Alun Lewis's short story, "The Orange Grove", returns us to the 'Gypsies in India. The driver of a British Army truck is killed by nationalists and his officer must get the dead body back to base. The truck breaks down in a river miles from anywhere and the corpse is taken up by a party of 'Gypsies. The officer is in the hands of people living a migratory life stripped to its essentials. He doesn't know where they are going and maybe neither do they. To a pasture, perhaps, or a well.
In the time since Lewis wrote, the stranglehold of urban civilization in the tight little island of Britain has virtually done for the countryside and so for those who traditionally lived in it and off it. 'Gypsies and their fellow, often New Age, travellers are not welcome to settle and, if they try to camp by the roadside, are moved on.

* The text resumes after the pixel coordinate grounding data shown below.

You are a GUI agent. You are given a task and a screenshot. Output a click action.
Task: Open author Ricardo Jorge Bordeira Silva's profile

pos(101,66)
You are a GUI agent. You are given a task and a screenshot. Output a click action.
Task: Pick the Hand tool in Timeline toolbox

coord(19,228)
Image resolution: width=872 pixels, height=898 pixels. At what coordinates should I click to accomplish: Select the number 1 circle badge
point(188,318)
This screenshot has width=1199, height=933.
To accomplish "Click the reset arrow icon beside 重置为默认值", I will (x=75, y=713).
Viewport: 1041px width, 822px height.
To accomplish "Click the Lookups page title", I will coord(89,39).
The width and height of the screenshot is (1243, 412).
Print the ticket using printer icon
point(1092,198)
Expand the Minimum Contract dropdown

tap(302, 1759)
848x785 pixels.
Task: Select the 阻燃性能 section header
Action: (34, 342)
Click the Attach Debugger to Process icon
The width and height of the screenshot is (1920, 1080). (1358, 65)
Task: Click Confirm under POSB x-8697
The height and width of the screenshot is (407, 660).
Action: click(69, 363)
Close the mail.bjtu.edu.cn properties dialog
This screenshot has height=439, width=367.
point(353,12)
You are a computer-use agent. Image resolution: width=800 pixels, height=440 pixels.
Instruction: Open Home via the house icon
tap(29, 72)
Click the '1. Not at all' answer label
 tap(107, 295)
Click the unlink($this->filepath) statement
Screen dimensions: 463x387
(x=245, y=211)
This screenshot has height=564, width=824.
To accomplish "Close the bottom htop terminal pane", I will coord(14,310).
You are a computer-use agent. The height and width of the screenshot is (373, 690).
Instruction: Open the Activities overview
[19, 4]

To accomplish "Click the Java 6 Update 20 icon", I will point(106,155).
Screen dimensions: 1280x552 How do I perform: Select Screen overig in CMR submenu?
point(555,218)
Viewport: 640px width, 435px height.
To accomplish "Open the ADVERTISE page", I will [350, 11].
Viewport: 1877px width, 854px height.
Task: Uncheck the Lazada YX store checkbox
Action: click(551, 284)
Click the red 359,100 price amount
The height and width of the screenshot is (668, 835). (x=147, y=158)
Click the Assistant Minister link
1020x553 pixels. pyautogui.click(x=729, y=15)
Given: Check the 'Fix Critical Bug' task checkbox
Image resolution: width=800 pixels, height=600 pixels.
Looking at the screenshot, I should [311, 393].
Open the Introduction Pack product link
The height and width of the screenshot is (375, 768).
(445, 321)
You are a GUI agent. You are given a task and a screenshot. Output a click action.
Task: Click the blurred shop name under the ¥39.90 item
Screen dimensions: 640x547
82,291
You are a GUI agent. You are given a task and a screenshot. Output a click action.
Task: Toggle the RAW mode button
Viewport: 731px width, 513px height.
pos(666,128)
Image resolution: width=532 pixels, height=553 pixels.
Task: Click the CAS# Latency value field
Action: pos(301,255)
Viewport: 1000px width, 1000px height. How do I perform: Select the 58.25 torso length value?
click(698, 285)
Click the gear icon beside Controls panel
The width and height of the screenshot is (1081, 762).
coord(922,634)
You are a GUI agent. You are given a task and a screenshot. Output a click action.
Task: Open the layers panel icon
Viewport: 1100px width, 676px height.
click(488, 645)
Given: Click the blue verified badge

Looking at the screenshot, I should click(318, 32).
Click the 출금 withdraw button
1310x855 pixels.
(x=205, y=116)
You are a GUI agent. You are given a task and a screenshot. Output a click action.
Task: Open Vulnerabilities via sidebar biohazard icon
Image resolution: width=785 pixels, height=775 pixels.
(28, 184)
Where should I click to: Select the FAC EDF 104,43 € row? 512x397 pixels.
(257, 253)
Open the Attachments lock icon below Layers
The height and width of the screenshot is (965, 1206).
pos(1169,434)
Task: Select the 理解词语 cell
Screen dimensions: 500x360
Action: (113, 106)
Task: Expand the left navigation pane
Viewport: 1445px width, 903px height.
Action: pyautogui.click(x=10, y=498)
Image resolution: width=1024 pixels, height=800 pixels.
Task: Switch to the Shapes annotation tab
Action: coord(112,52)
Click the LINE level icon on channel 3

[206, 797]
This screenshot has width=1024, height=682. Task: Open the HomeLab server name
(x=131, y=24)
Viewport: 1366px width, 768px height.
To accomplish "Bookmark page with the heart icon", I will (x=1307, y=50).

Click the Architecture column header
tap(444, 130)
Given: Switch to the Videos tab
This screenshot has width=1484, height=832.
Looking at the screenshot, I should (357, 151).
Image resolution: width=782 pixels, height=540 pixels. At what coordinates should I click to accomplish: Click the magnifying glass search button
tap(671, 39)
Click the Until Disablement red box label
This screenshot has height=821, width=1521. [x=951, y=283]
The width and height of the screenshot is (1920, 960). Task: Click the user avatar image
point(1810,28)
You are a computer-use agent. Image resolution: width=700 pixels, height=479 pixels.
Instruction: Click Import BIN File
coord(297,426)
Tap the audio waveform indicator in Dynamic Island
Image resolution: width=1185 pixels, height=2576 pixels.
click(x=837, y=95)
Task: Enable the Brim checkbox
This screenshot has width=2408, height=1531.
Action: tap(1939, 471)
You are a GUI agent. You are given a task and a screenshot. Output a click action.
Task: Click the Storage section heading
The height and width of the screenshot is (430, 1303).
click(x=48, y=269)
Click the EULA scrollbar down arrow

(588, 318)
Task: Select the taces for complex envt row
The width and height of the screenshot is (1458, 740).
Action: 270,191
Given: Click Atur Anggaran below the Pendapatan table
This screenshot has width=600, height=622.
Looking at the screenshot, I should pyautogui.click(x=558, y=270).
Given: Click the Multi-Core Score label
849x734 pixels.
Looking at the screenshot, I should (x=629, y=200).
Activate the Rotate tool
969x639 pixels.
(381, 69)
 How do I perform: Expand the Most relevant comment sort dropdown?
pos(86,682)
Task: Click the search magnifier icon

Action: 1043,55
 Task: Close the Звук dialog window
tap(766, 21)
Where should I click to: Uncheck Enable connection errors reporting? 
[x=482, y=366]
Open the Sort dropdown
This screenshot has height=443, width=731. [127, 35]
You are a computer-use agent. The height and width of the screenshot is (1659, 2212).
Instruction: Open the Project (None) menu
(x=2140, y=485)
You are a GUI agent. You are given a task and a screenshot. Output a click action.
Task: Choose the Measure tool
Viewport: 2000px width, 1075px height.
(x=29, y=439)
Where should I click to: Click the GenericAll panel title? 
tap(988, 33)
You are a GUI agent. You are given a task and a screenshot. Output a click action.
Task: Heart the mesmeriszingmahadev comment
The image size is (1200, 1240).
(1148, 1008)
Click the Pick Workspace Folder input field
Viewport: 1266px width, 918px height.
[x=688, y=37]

One 'Gypsy in my native valley, Levi Smith, observed: "What I thinks to myself what they should do is put us all in some big field about a mile round and then drop a bomb on us". Bangladesh is now experiencing the urban stranglehold at a faster pace and the glittering city has sucked demoralised Bedes, among others, into its bars and brothels.
For those Bedes who remain on the Meghna the destined bomb is a time-bomb. Thanks to the corporate behemoth devouring Earth's resources right across the globe, greed trumping need, the Tibetan glaciers, like the polar ice-caps, are melting, as Bangladeshis know better than anybody, the Bay of Bengal rising.
And here is the irony. The great maw of urban consumer society is set fair to consume not only the ever more numerous rural outcastes but the select urban elites themselves in their gated communities. At their gates there will be a land first flooded and then dried up. The universally predominant lifestyle of conspicuous consumption is manifestly unsustainable.
One alternative may be to look again, sooner rather than later, and value, as our literatures have done, aspects of the subsistence lifestyle traditionally practised by the Bedes and 'Gypsies, whether aboriginal, nomadic or migrant. Getting by–individually and collectively–may be the most viable, perhaps only, way of getting on?
This article, based on John Drew's own monograph, Images of the 'Gypsies in English Literature, is indebted for its Bangladeshi prompts to Carmen Brandt's The Bedes of Bengal.
John Drew is a peripatetic poet, tutor and contributor to Star Literature.